T. Foley, right, records Ricardo Iamuuri's Handmonica Tone at the Waffle Shop in East Liberty.
By Anna Venishnick for PF/PCA
This is a biweekly series about art and artists in the region. Pittsburgh Filmmakers/Pittsburgh Center for the Arts serves the community through arts education, exhibitions and artist resources.
"Locally Toned" is an original art project that uses airspace for sonic transmission, specifically, of ring tones. Keep in mind that sound is public property -- there for the taking.
It is the work of Pittsburgh-based artist, performer, arts advocate and educator T. Foley. Since 2009 she has invited the community to create its own ring tones that are then shared free on the website www.locallytoned.org.
As a nontraditional artist, Ms. Foley says, "I'm interested in getting out of the studio to collaborate with others and in sharing my work with the public -- outside gallery and museum settings."
This project, which is funded through grants, has taken her all over the Pittsburgh region to record an infinite variety of sounds.
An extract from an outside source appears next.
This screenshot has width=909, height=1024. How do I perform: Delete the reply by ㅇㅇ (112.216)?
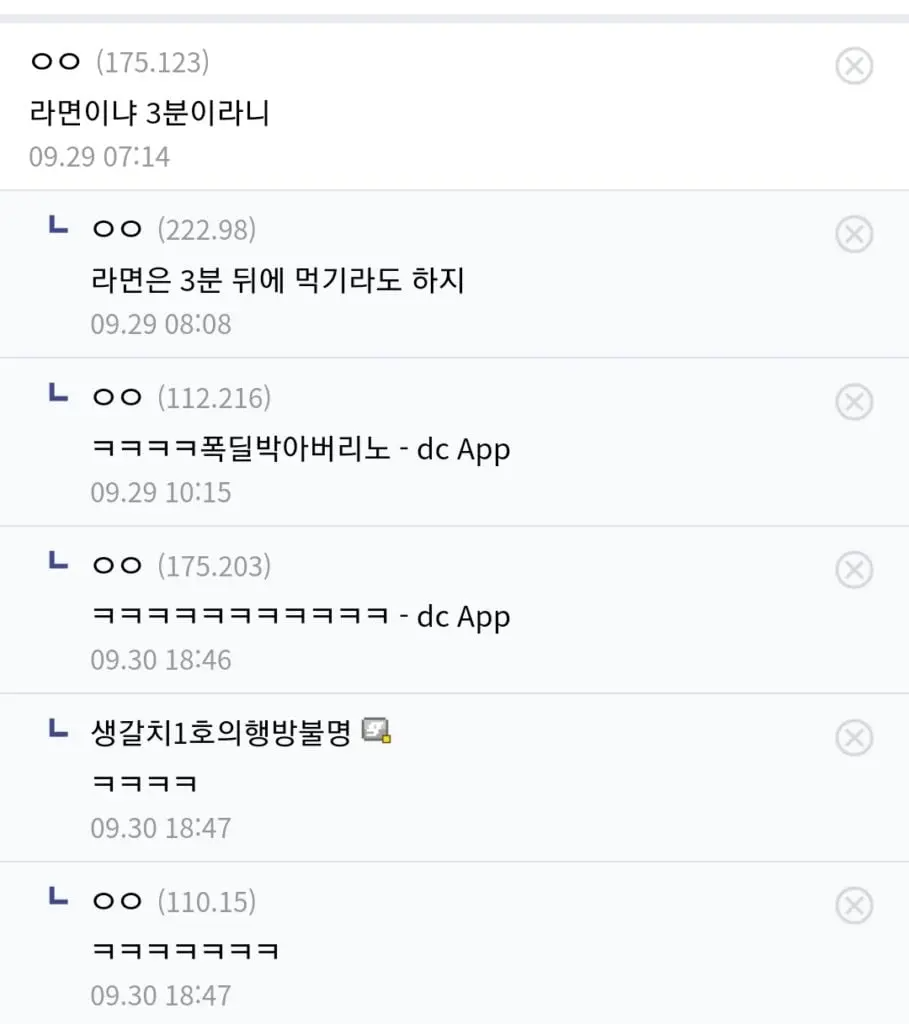(x=853, y=402)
Some are jovial -- a pinball machine, Fourth of July fireworks, the merry-go-round at Kennywood Park -- or they might be more ominous, like the sound of a prison whistle that goes off at 8:40 every night.
Many of the tones are musical bits that have personal meaning, while others have an association for whole generations, such as the opening notes from the PBS children's show "Mister Rogers' Neighborhood."
"I make this sort of work because I think it's important for all of us to express our creativity and share it with others in interesting ways," she explains. "We need more ring tones that sound like bicycle bells and the laughter of little kids than we do music industry tones."
Ms. Foley is looking for more ideas for ring tones. To find out how to participate, contact her at firstname.lastname@example.org. "It basically takes a whole village to make a community-based artwork," she says.
Ms. Foley is a participating artist in the 2011 Pittsburgh Biennial exhibit "Gertrude's Lot," on view at The Andy Warhol Museum.